The slotted tube 30 is in its forward movement with the help of Squeezing rollers 43 and 44 brought into the desired shape, with the slot edges 31 and 32 are brought into an overlapping position. Immediately at the welding point an outer pressure roller 45 is attached, which is also made of metal or a ceramic Material can exist. This outer pressure roller 45 is the already mentioned role 42 of the plate 39 assigned as an inner pressure roller, so that the for welding the overlapping edges 31, 32 required contact pressure directly at the welding point w can be applied.

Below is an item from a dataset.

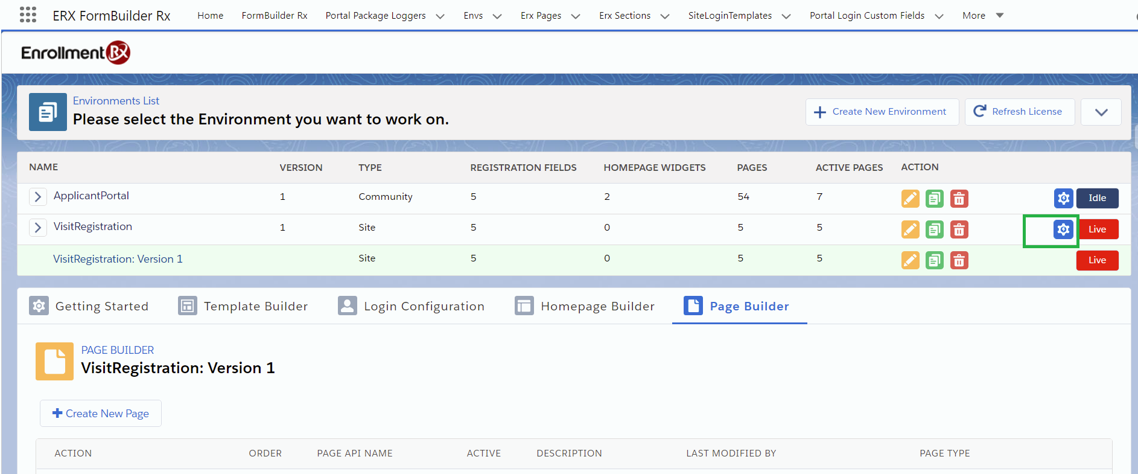Collapse the VisitRegistration row chevron
1138x474 pixels.
point(38,227)
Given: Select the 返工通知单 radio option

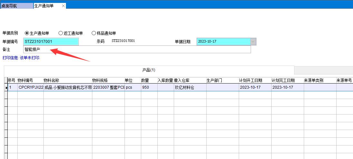Looking at the screenshot, I should [x=60, y=33].
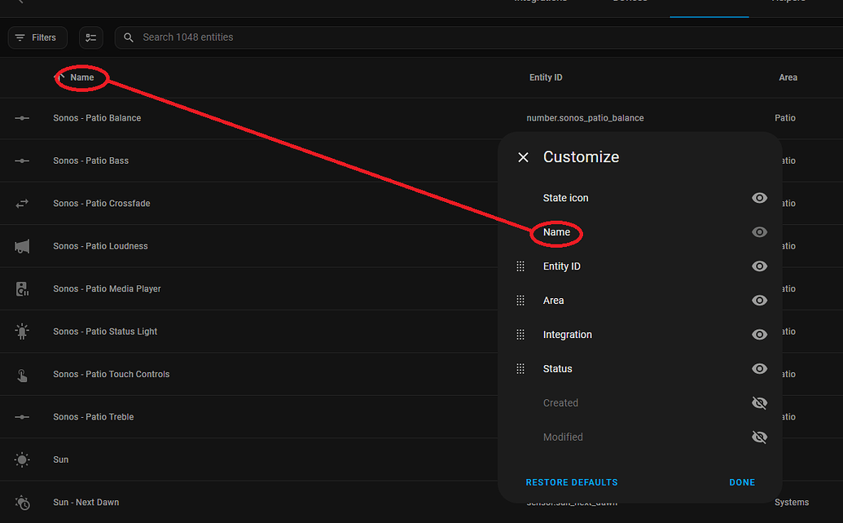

As shown in FIG. 1 and 2 can be seen, this training leaves the Arrangement of the induction coil 33 just in front of the welding point w to, whereby the efficiency the facility by restricting the current flow to the shortest possible route is increased before the welding point. The squeezing rollers 43 and 44 can be behind the welding point w are arranged because the heated overlap edges 31 and 32 are pressed against each other by the pressure rollers 42 and 45, which have a relative can have a small diameter. Because of the smaller diameter of the pressure rollers 42 and 45 can also have the induction coil 33 at a short distance from the welding point w be arranged. With regard to the slightly larger diameter in the drawing as the inner pressure roller 42 shown outer pressure roller 45 can accordingly F i g. 1 shaped approximately triangular and the role can be arranged such that it with its pointed edge in the between the circumference of the outer pressure roller 45 and the pipe jacket 30 protrudes angle formed. In this way the induction coil be moved so close to the welding point w that you are facing the welding point Edge is removed from the weld point only by an amount that is considerably smaller than the radius of the outer pressure roller 45. Preferably, the induction coil 33 is according to FIG. 1 hollow so that it, as is known per se, has an inside of it circulating coolant can be cooled.

Claims (2)

Claims: 1. Device for longitudinal welding of metal pipes, in which a pre-bent pipe jacket while keeping a longitudinal slot open in the Moved longitudinally forward and the weld edges at a weld point in itself overlapping layer are pressed together, the metal of the tube by means of a shortly before the welding point arranged induction coil current is supplied and a magnetic core or resistor made of essentially non-conductive material inside the pipe jacket magnetic material with low loss factor, high volume resistivity and a magnetic permeability of more than 1 is arranged, d a -characterized by, that the magnetic core or resistor (34) is annular and on an axial Rod (40) is attached, which in the area of the welding point in the tube (30) through radially arranged rollers (41, 42) is guided, of which one roller (42) opposite a radial outer roller (45) is arranged and together with this a pair of pressure rollers for pressing the overlapped edges (31, 32) of the pipe jacket together at the welding point (w) forms. 2. Device according to claim 1, characterized in that the induction coil (33) has a cross-section which tapers to a point after the welding point (w) and with its pointed edge in between the circumference of the outer pressure roller (45) and the pipe jacket protrudes angle formed. Considered publications: German Patent No. 291278; U.S. Patent No. 2,912,549.